Filipina mengajukan tiga pokok gugatan untuk
diputuskan oleh Tribunal dan kesemuanya dalah soal tafsir atas UNCLOS. Pertama
adalah soal keabsahan garis dotted lines pada
Peta Tiongkok yang konon disebut-segut sebagai klaim historis. Kedua adalah
soal status pulau/karang yang disengketakan, apakah berhak atas 200 mil zona
maritim sesuai pasal 121 UNCLOS. Ketiga adalah bahwa aktivitas Tiongkok yang
mereklamasi Mischief Reef telah melanggar norma UNCLOS tentang
perlindungan lingkungan laut. Dari ketiga gugatan ini maka tugas Tribunal adalah
memberi tafsir atas pasal-pasal UNCLOS terhadap ketiga pokok gugatan ini.

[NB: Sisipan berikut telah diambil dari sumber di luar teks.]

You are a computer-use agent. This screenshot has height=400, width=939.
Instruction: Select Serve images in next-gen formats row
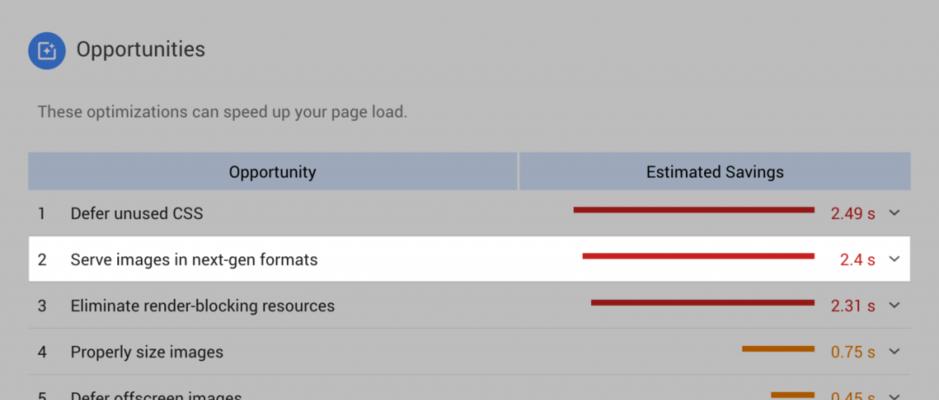click(469, 259)
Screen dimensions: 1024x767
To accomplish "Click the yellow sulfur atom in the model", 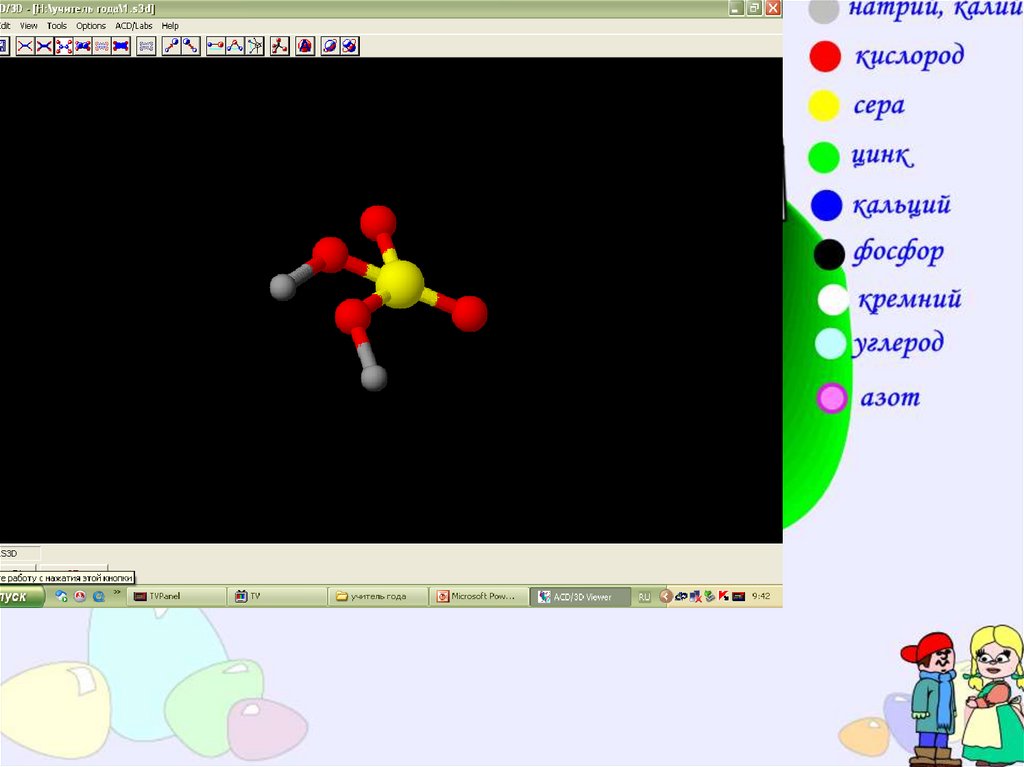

Artinya, Tribunal tidak diminta untuk menyelesaikan akar sengketa yakni siapa pemilikan
pulau/karang yang diperebutkan.
Tiongkok sejak awal telah menolak kewenangan
Tribunal ini dengan dalih bahwa gugatan Filipina adalah soal kedaulatan yang
berada diluar kewenangan Tribunal. Sekalipun Tribunal telah memutuskan soal
kewenangan ini, Tiongkok tetap bersikukuh menolak. Selanjutnya Tiongkok
menyatakan tidak akan hadir dalam perkara dan tidak akan tunduk pada keputusan
Tribunal. Namun UNCLOS telah mengantisipasi kemungkinan penolakan semacam ini
sehingga UNCLOS menyediakan pasal yang menyatakan bahwa penolakan salah satu
pihak tidak menghalangi proses perkara. Akhirnya persidangan ini terus
berlangsung tanpa kehadiran Tiongkok. Dijadwalkan Tribunal akan mengambil
keputusan final pada tahun 2016.
Keputusan Tribunal, jika mengabulkan gugatan
Filipina, nantinya akan mengubah konstelasi konflik LTS. Pertama, keputusan ini
akan memupus sinisme publik selama ini bahwa kekuasaan selalu melahirkan hak (might makes rights). Norma-norma UNCLOS
semakin memperlihatkan kekuatan mengikatnya tanpa bisa dianulir oleh kekuasaan
semata-mata. Sebaliknya, hak hukum justru akan melahirkan kekuatan (rights make might). Keadidayaan suatu
negara tidak bisa mendikte apa itu norma dan apa yang tidak.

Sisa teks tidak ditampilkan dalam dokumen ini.